Appraise and Assimilate Scientific Data
The second piece of the ACGME Core Competency in PBLI is that residents must learn to appraise and assimilate scientific evidence. In their daily practice of medicine, physicians must have the discernment, born of continuing education and knowledge of scientific studies and innovations, to balance unique human experience with scientific evidence. To demonstrate this core competency, physicians must be able to access and review scientific information in medical journals and published clinical studies and apply this information to each patient’s needs. They must exhibit the ability to draw relevant conclusions from this research, using their knowledge of study design and statistics in order to determine whether the information should influence diagnosis and treatment. And finally, physicians must be able to combine scientific data with observations about the patient population in their own practice compared with the population as a whole.
Apply Continuous Improvement to the Practice of Medicine
The third and final element for ACGME Core Competency in PBLI is for residents to demonstrate skills in and a commitment to improving the practice of medicine. In this way, a physician is not only a student and lifelong learner, but an educator who shares that learning. In this role, physicians must educate patients, patients’ families, practice staff, and even fellow doctors and health professionals (particularly in the case of physicians who supervise medical residency programs or hold positions in colleges, universities, and teaching hospitals.)
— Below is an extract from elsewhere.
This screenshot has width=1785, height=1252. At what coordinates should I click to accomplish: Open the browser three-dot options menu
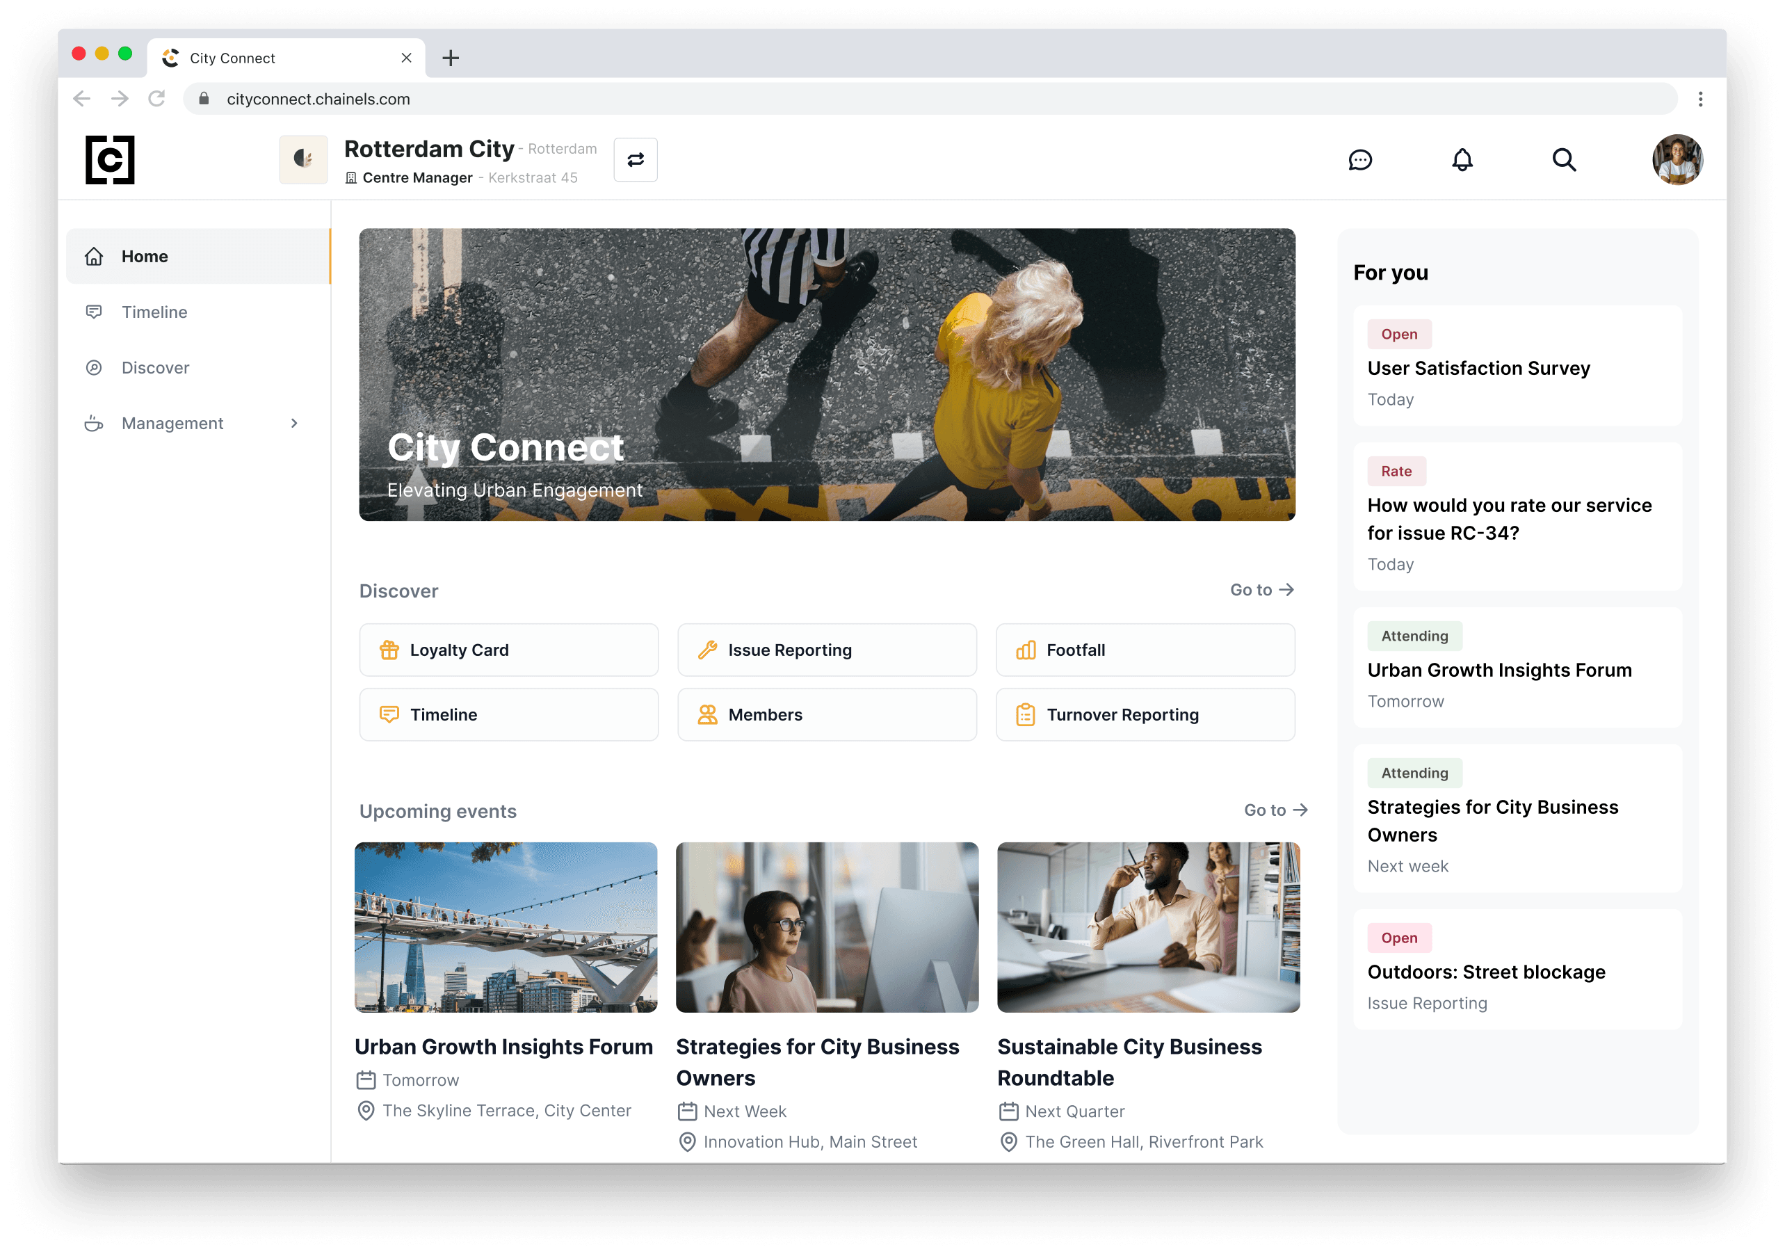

Facilitating learning allows physicians to improve the practice of medicine by acting as an ambassador for the medical field, representing medicine in the world and passing on the knowledge gained over years of study. Residents must also exhibit the capability to apply that knowledge to daily medical practice. By employing quality improvement methods to systematically evaluate their own practice, physicians can implement changes for continuous improvement of that practice. Residents and physicians must also be open to constructive feedback from evaluators, faculty, and patients, as well as other members of the health care team including specialists, nurses, and medical assistants. Such feedback allows physicians to incorporate outside assessment into daily medical practice to enhance the quality of patient care.
The ACGME Core Competencies aim to spur a lifelong-learning pattern for physicians and continuous improvement for medical schools. The ACGME Core Competencies allow physicians and residents to pinpoint and hone the necessary skills to maintain a strong, successful medical practice. The ACGME Core Competency of PBLI is an essential skill set for residents and physicians, helping them develop the mindset of lifelong learning and continuous improvement through real-world observation, self-reflection, scientific data, and the give and take of teaching and learning. PBLI prompts continuous improvement of medical practice and translates into better medical instruction, more capable, qualified physicians, and significantly improved patient care.